Finally, the so-called “bomb” task frames risky choice as a kind of investment, but one where the subject specifies a number of boxes to collect, one of which might contain a bomb . The subject earns a positive payoff for each box, but if any box contains a bomb, then earnings are zero. A very similar “balloon” task has subjects decide how many puffs of air to blow into a balloon, which might burst; again, payoffs increase in the number of puffs, but if the balloon explodes then earnings are zero. Risk attitudes are elicited by asking subjects to pre-specify a number of boxes or puffs. This task is intuitive, and has the advantage of maintaining a kind of “feel” of riskiness.
Comparing different measures
In general, it is easy to implement survey methods for measuring risk aversion, and subjects seem to be able to answer them without difficulty. The main shortcoming of survey methods seems to be that economists do not believe them, because there is nothing at stake for subjects. They also do not yield sufficiently precise information to allow estimation of parameters of a utility function, thus limiting their usefulness in structural modeling.
While both psychologists and economists think of risk aversion as a stable trait, which then applies across domains, it is easy to imagine someone who makes conservative investment choices but enjoys risky sports or health behaviors. For that reason, a domain-general measure may not predict well across domains. This is the appeal of the DOSPERT scale. It is worth mentioning, though, that even domain-specific measures are no panacea. While the scale has been tested on both student and adult populations, the relevant domains might vary across populations, so that the questions and even the domains may require tinkering to be population-relevant.
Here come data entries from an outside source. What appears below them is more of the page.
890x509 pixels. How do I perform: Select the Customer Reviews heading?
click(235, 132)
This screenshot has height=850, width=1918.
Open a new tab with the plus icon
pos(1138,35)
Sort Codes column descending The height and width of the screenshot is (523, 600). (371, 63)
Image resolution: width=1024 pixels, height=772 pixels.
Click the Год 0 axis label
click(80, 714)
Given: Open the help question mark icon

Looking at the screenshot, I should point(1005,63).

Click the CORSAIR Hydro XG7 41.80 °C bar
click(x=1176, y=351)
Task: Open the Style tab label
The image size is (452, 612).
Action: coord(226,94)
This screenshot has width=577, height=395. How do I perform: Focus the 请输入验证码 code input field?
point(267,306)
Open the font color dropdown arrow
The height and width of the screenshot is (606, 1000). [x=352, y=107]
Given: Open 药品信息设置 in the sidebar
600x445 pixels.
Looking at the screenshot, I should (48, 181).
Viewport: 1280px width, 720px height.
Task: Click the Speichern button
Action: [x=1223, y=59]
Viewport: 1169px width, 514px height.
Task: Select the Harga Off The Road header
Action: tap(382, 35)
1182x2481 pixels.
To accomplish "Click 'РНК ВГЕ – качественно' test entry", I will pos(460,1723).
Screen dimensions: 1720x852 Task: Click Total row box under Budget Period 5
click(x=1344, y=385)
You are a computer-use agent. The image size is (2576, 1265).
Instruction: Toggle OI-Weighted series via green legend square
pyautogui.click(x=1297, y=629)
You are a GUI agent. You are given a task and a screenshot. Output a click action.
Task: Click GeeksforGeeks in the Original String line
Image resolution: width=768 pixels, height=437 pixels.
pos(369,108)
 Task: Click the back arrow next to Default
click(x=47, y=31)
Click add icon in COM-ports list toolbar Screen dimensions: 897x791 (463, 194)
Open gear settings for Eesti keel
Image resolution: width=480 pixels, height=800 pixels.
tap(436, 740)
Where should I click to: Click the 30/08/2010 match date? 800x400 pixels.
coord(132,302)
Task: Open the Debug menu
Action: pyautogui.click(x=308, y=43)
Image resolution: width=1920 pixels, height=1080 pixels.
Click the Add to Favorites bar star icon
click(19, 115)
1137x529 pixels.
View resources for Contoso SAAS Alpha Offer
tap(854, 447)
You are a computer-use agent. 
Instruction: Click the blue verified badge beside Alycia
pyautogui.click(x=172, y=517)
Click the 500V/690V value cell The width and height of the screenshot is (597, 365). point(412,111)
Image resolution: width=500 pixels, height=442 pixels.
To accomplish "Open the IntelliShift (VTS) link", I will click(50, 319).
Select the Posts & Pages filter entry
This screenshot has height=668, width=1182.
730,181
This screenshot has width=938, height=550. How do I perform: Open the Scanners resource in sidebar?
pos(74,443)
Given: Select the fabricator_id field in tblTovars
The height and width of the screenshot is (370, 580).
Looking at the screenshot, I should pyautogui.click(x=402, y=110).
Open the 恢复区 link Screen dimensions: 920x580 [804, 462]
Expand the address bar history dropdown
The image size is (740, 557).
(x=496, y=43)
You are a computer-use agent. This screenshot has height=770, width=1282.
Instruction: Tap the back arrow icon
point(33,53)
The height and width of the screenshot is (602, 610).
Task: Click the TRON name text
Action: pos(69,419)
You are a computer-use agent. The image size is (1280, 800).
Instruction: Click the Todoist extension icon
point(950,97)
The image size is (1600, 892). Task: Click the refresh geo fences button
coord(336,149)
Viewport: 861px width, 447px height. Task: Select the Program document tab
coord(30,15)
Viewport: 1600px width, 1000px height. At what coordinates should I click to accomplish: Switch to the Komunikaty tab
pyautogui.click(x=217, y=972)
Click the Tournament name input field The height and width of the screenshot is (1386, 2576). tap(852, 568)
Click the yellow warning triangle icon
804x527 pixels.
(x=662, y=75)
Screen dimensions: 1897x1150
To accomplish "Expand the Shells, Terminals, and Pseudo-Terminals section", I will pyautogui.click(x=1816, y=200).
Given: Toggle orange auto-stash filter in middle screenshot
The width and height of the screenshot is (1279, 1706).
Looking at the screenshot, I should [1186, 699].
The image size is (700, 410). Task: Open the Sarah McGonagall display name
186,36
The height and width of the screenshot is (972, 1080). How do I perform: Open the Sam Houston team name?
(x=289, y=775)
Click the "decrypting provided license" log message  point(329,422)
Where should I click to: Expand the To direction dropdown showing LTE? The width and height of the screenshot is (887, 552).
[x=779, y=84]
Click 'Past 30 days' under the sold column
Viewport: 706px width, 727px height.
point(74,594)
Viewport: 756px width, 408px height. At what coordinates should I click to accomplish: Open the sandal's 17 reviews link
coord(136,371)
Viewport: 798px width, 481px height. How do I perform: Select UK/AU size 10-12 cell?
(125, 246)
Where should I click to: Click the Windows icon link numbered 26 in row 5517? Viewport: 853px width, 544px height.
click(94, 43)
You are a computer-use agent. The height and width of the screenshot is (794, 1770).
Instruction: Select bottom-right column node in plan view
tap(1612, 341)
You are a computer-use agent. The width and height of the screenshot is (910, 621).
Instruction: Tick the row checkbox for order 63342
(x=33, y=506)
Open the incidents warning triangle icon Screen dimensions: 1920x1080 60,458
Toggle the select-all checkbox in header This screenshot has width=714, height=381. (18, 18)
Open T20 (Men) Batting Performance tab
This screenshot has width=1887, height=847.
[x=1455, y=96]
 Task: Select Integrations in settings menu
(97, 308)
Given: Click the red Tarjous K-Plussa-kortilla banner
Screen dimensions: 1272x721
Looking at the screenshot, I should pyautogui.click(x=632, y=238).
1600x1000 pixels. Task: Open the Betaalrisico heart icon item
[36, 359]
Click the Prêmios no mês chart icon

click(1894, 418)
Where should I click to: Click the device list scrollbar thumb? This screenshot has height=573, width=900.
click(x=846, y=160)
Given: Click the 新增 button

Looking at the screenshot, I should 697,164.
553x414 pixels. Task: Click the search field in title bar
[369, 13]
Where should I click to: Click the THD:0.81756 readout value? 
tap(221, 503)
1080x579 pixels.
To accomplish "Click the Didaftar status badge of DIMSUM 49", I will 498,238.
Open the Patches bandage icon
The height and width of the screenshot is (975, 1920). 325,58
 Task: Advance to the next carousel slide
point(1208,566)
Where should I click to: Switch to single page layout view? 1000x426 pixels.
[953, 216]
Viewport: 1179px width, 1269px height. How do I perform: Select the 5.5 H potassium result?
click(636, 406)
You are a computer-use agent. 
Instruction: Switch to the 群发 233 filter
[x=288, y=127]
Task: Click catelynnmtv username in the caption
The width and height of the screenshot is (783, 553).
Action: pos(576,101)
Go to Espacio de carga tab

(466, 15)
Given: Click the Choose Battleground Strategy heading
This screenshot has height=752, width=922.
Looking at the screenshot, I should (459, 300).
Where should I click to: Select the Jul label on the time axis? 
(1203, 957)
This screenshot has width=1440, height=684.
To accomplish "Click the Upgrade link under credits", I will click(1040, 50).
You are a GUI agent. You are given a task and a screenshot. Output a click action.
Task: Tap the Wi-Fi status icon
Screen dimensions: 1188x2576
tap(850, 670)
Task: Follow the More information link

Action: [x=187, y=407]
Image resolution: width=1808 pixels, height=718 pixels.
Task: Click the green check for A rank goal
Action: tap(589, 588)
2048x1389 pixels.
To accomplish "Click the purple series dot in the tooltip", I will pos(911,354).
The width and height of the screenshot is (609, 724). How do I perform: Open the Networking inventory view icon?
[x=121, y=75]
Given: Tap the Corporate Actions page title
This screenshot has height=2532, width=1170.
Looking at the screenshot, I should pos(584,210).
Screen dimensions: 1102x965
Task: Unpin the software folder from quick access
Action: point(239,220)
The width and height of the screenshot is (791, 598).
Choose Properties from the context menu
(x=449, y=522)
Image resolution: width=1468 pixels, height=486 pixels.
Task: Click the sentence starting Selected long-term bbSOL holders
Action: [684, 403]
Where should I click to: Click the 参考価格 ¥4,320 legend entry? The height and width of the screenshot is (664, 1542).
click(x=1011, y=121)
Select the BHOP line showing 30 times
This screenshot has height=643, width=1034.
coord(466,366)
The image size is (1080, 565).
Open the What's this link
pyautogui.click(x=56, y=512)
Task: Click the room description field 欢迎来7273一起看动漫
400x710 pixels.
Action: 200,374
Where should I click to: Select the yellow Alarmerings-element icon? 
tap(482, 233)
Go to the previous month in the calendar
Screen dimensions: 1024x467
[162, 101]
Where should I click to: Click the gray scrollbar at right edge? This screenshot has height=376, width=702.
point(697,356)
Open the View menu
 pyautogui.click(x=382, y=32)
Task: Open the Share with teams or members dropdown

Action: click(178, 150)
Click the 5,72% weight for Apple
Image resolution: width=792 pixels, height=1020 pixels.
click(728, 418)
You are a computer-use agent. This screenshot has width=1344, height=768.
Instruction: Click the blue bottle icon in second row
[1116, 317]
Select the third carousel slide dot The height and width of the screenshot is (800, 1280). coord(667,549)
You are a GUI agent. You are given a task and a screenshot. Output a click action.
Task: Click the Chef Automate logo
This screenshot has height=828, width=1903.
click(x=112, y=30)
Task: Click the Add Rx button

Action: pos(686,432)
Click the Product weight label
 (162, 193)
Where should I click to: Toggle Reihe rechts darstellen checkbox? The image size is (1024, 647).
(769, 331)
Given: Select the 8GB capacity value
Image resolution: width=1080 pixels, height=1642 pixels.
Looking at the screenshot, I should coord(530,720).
Incentivized measures developed by economists are both clever and promising, but their use is not without controversy. All of these tasks are based on the idea that people value money, but that the subjective value of an additional dollar of income falls as income increases. This assumption implies that a decision maker will be risk-averse. But risk aversion has a special definition in this context: it means that a decision maker will avoid variance; i.e. for a given average return, subjects will prefer gambles or investments with less variability in outcomes. A variety of ingenious tasks have been developed, some simple and some more complex, and there is a trade-off between the ease of comprehension and the sophistication or theoretical precision of the measure. Perhaps the biggest problem with these methods is that they often fail to take into account how people (who are not academics) make decisions. A method that might be very appealing to economists on theoretical grounds nevertheless has to be explained to subjects in a way that allows them to undertake the kind of reasoning that the designers expect of them. While college students do this relatively easily, it can be a major challenge for individuals with lower levels of mathematical proficiency or less familiarity with basic economic concepts. In addition, the question of whether these structured, incentivized methods are indeed more valid, in the sense of predicting risky behavior, is still being explored.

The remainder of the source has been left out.